Dissecting Inflammatory Regulatory Network Mediating Metastasis in Triple-Negative Breast Cancers

Metastasis represents the most frequent cause of breast cancer patient death. Tumor microenvironment (i.e. the interaction between cancer cells and immune cells) plays important roles during breast cancer metastasis. However, it remains largely unknown how the compositions and gene signatures of tumor microenvironment differ between metastatic breast cancers versus in situ ones. Here I propose to use high-throughput genomic technologies and computational modeling to systematically examine genome-wide gene expression profiles in synergistic mouse cancer models representing different oncogenic stages. I hypothesize that metastatic breast cancers can introduce a more inflammatory microenvironment, promoting cancer invasiveness and aggressiveness.
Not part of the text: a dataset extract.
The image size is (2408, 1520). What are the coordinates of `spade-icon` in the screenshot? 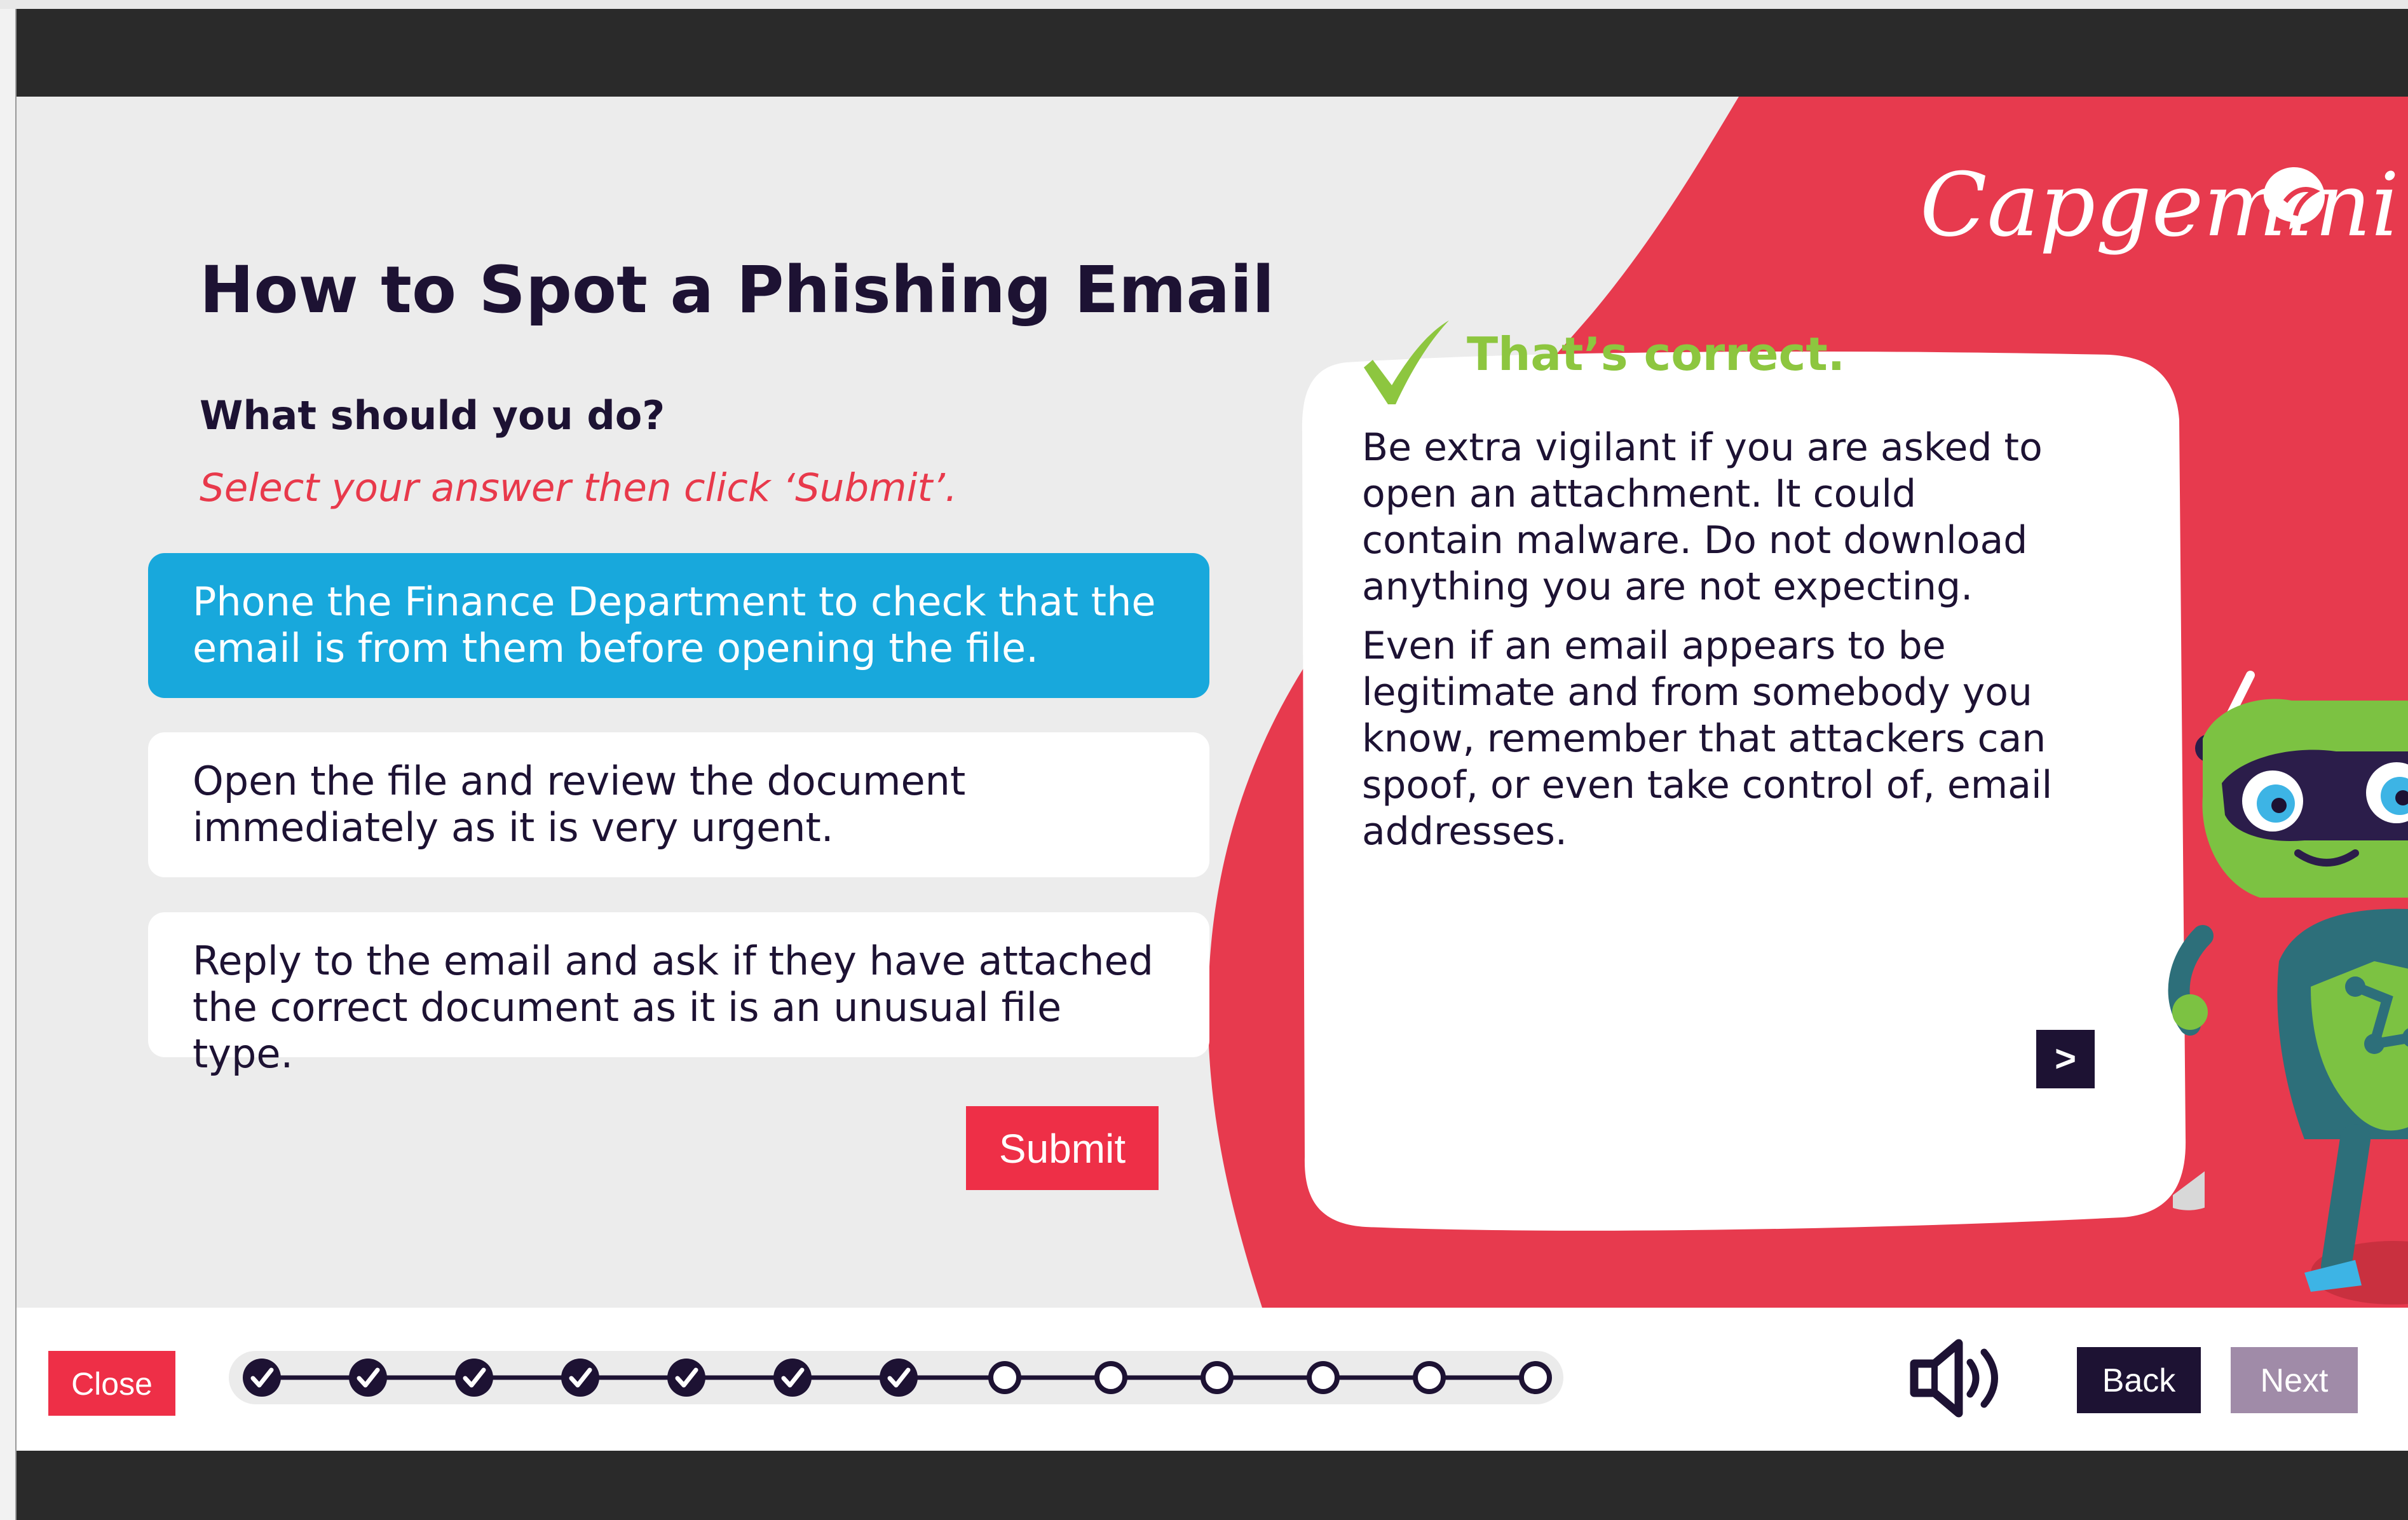 It's located at (2294, 198).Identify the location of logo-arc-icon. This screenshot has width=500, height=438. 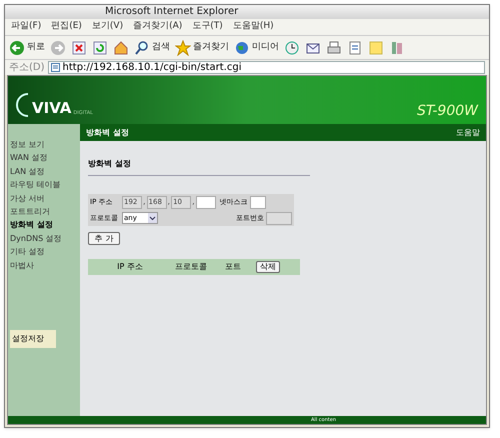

Using single-cell RNA sequencing experiments, we will decode the tumor composition of stromal/immune cell types and associated gene signatures. Furthermore, we will reconstruct gene transcriptional network mediating cancer cells and associated CD8+ T-cells, integrating chromatin accessibility and RNA expression profiles. Through the comparison of epigenetic landscape and gene expression profiles between metastatic and in situ breast tumors, we will provide novel mechanistic insights of cancer metastasis and reveal novel cancer therapeutic strategies for precision medicine and immunotherapy.